WHAT TO WORK ON — Whatever precedes the line containing "This screenshot has width=1536, height=752." is not copied; that line and every line after it through the final one below are copied exactly, except pictures.

Records from a data collection:
= Beginning of Section =

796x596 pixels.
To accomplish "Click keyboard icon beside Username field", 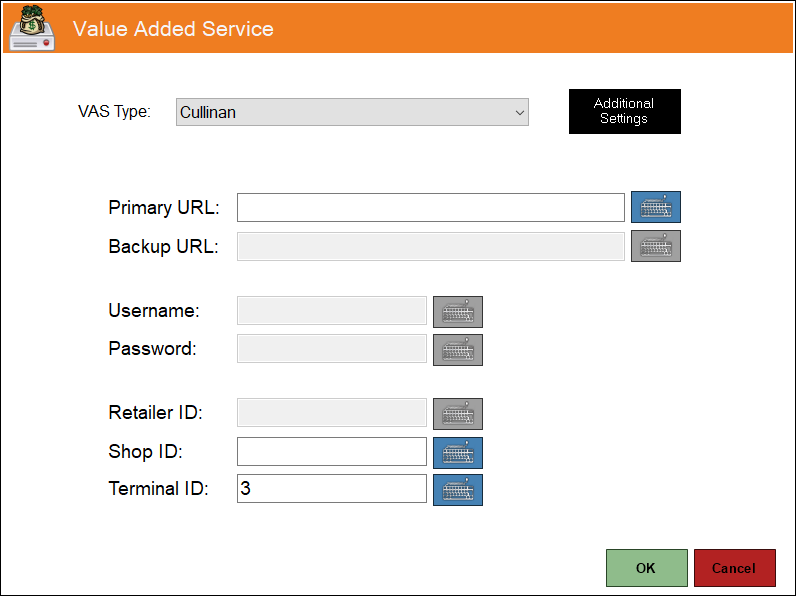I will [457, 312].
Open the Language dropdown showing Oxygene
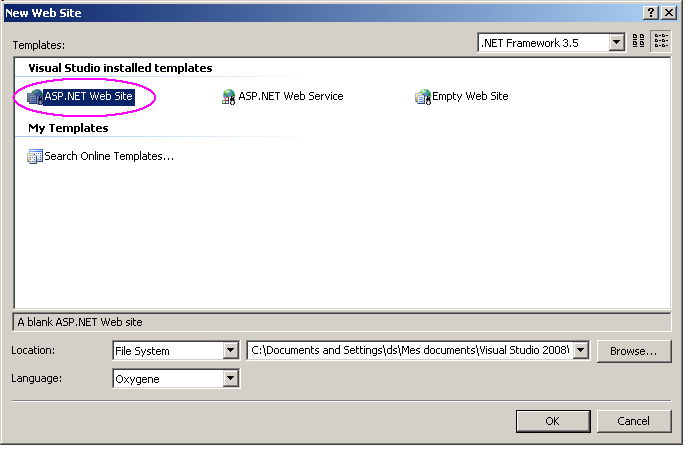The image size is (687, 449). [230, 379]

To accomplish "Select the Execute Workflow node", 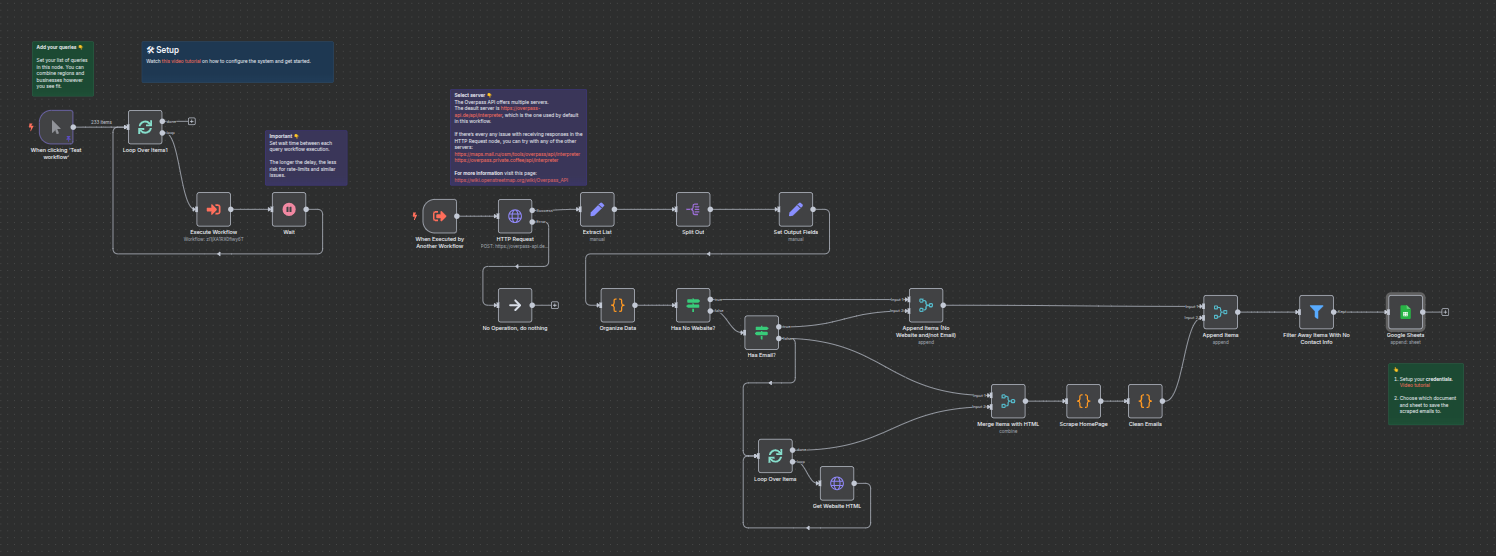I will click(214, 209).
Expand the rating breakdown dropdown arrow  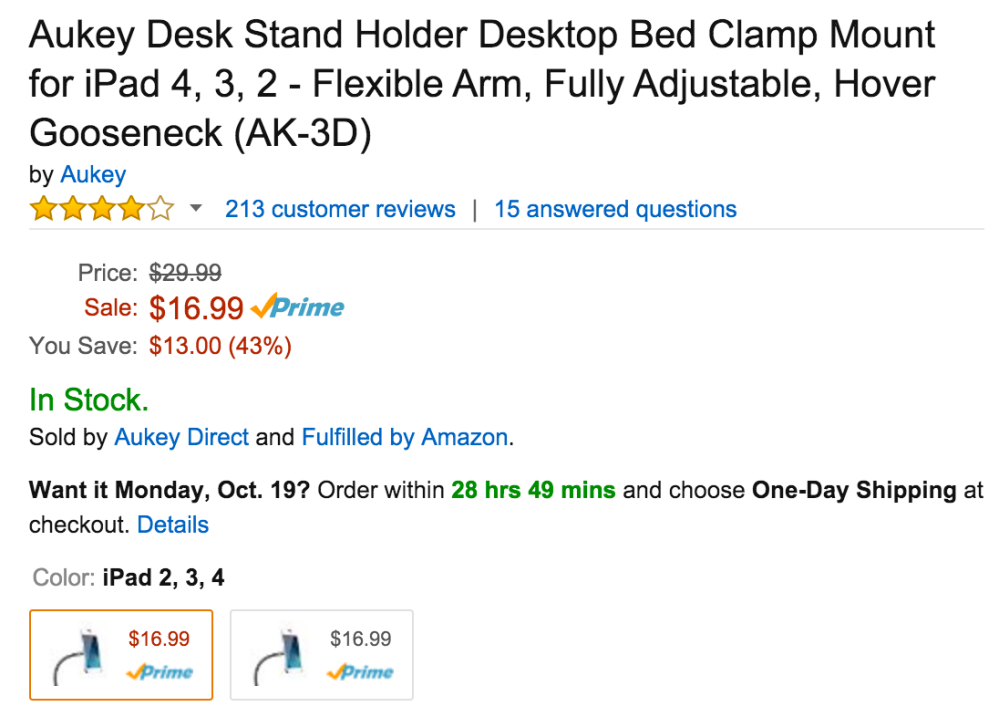point(196,209)
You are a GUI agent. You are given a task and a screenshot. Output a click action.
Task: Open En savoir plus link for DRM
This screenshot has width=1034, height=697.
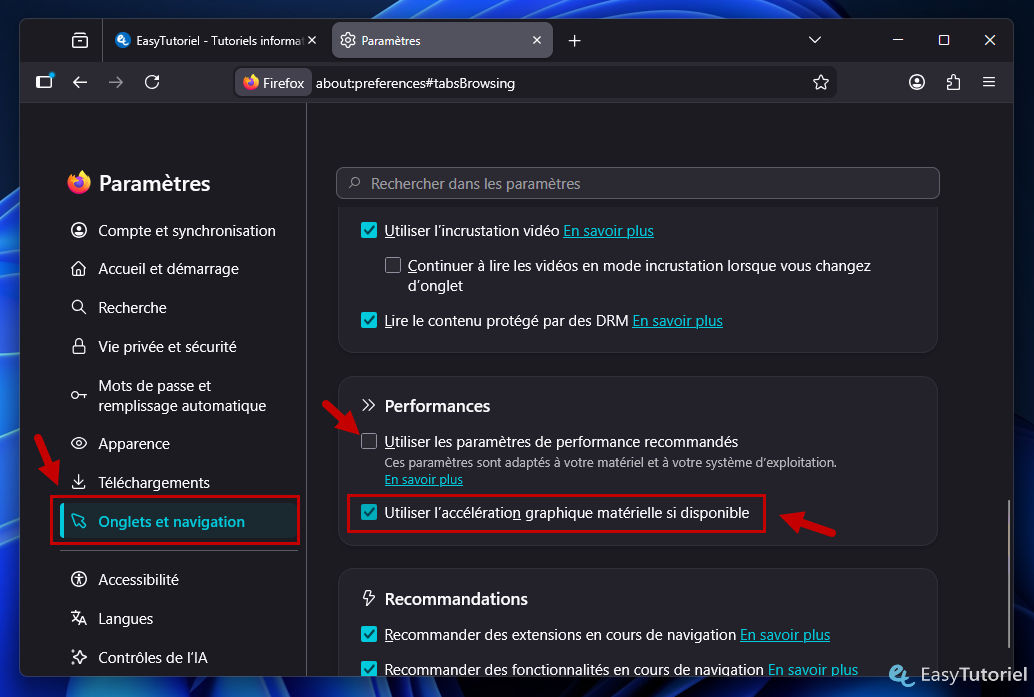coord(677,321)
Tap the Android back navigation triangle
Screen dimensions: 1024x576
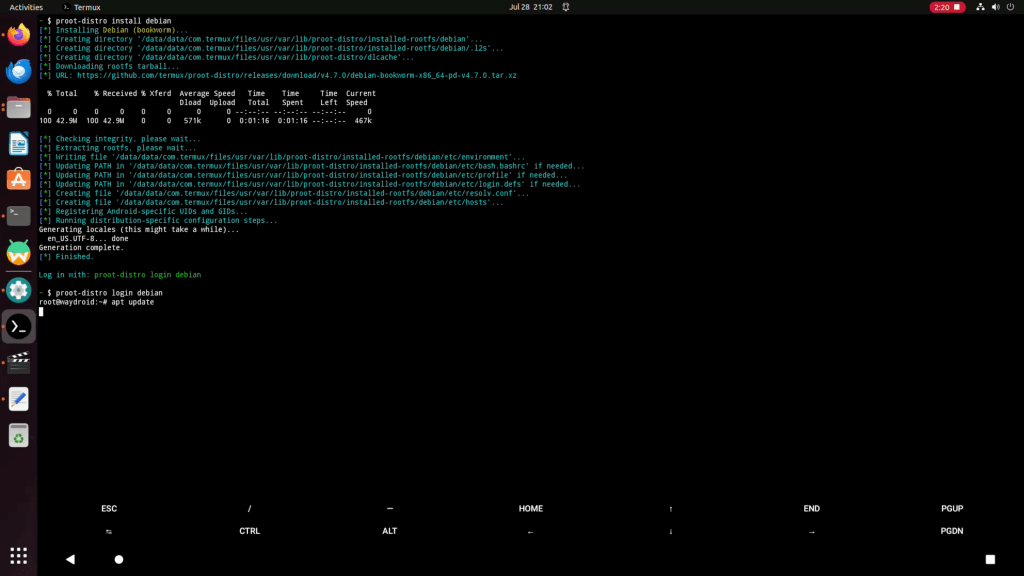(x=70, y=559)
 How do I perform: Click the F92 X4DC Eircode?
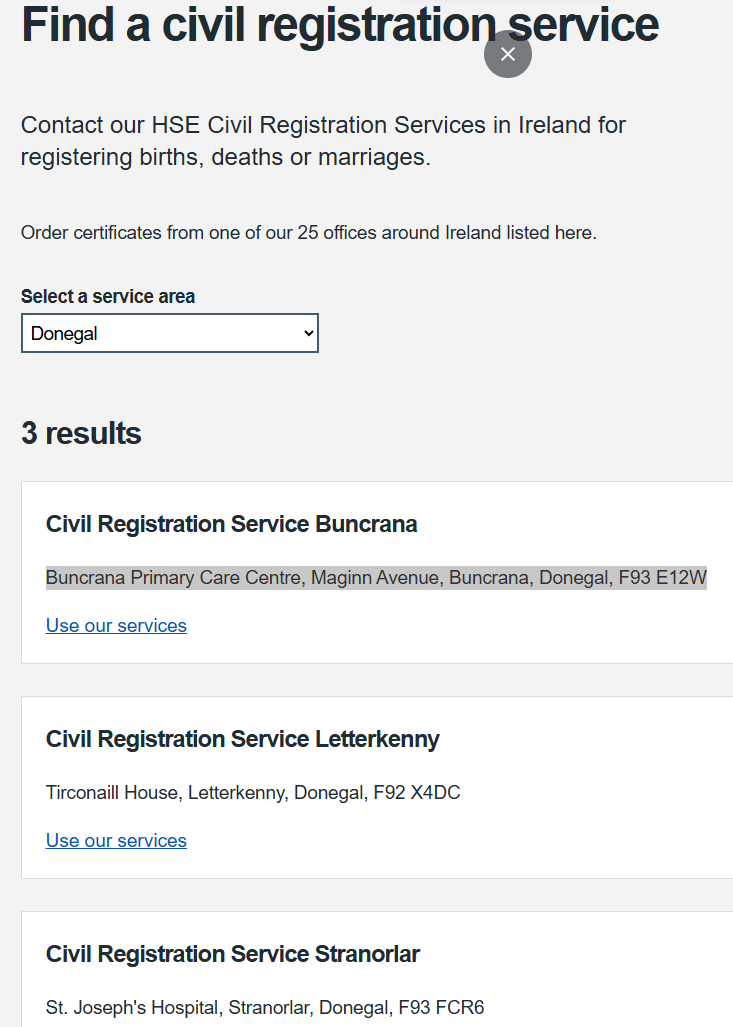[x=417, y=793]
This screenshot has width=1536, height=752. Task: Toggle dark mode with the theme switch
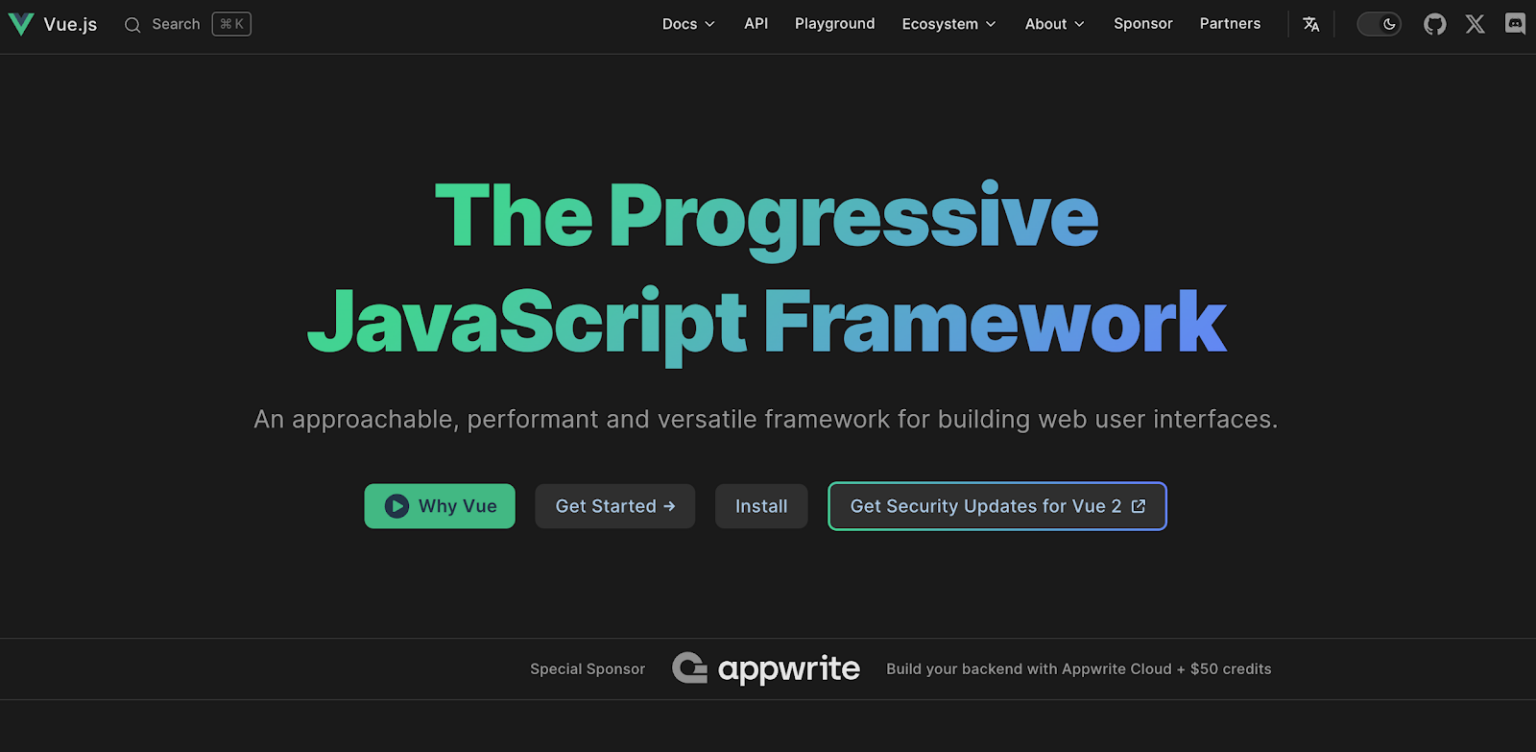pyautogui.click(x=1379, y=23)
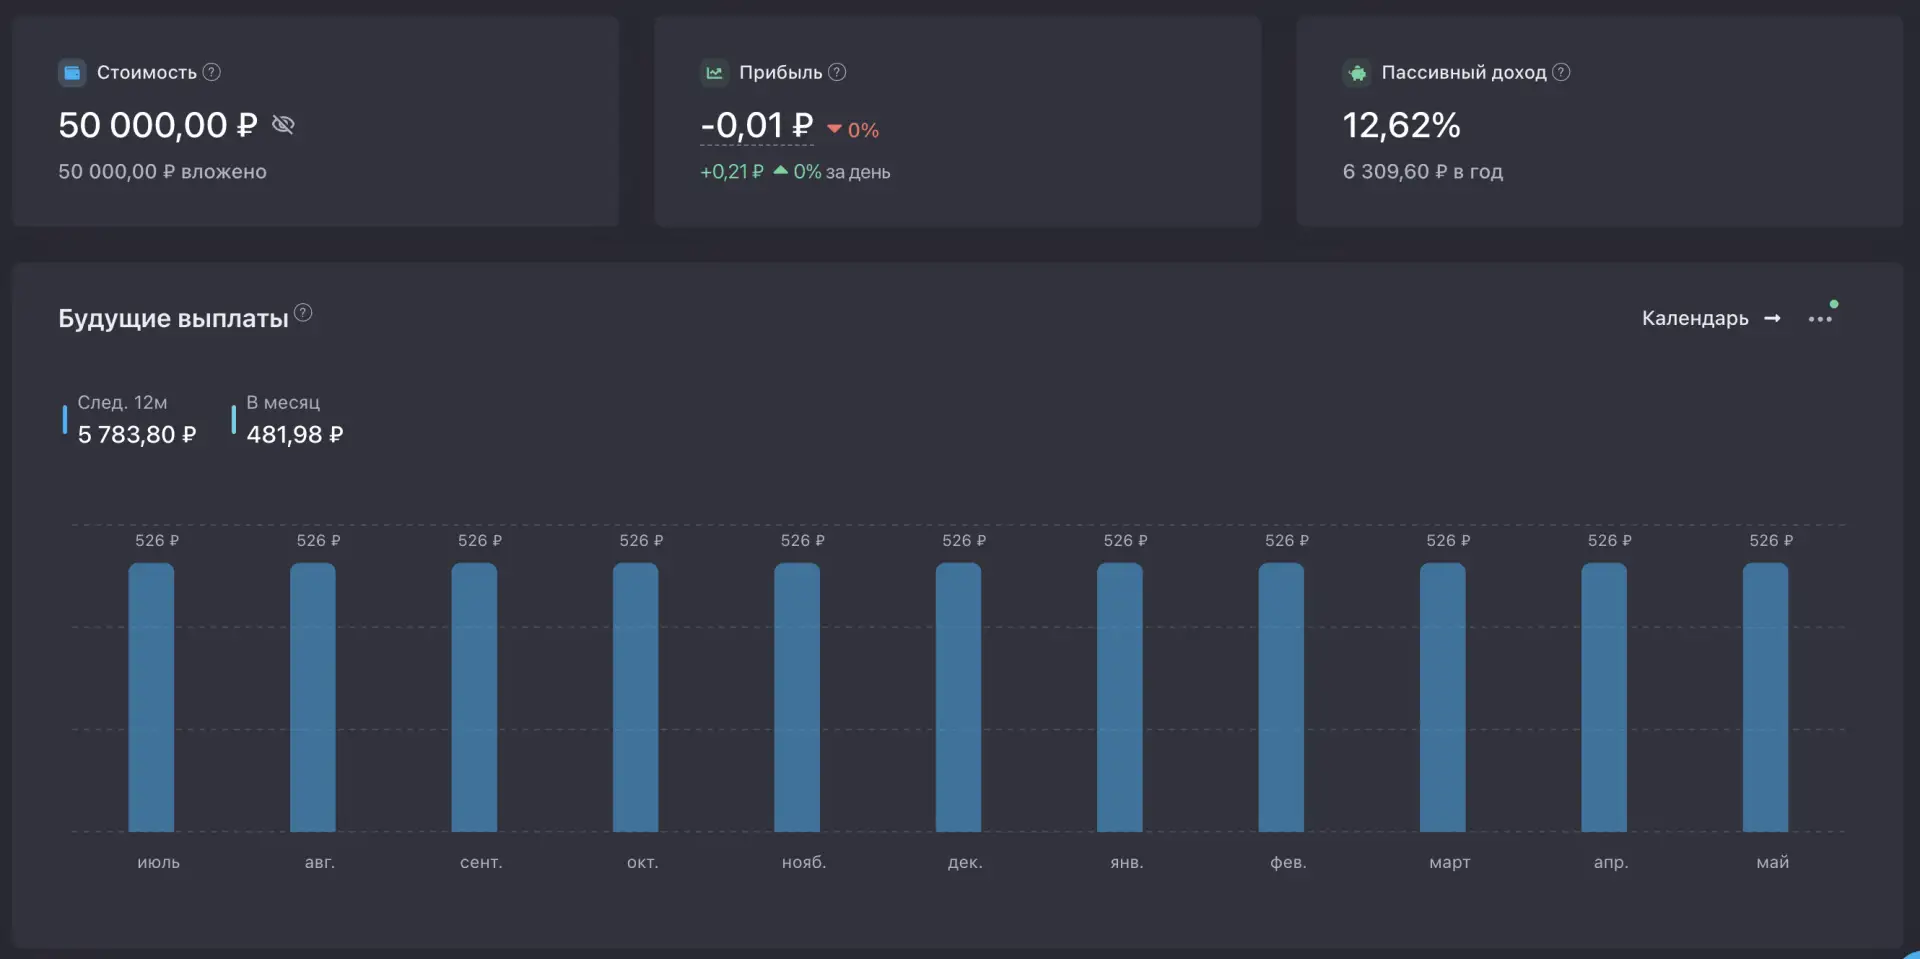Click the piggy bank icon beside Пассивный доход
Image resolution: width=1920 pixels, height=959 pixels.
1357,72
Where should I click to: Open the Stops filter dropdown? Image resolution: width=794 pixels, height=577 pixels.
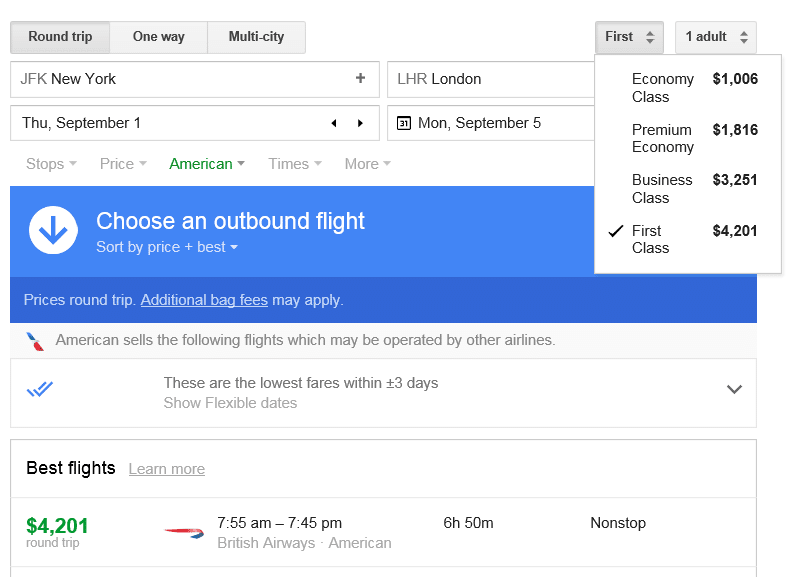(x=51, y=164)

= End of Section =

TASK RESPONSE —
This screenshot has width=1536, height=752. Task: Toggle dark mode with the theme switch
pyautogui.click(x=1379, y=23)
Click the piggy bank icon beside Пассивный доход
Image resolution: width=1920 pixels, height=959 pixels.
1357,72
Where should I click to: Open the Stops filter dropdown? Image resolution: width=794 pixels, height=577 pixels.
(x=51, y=164)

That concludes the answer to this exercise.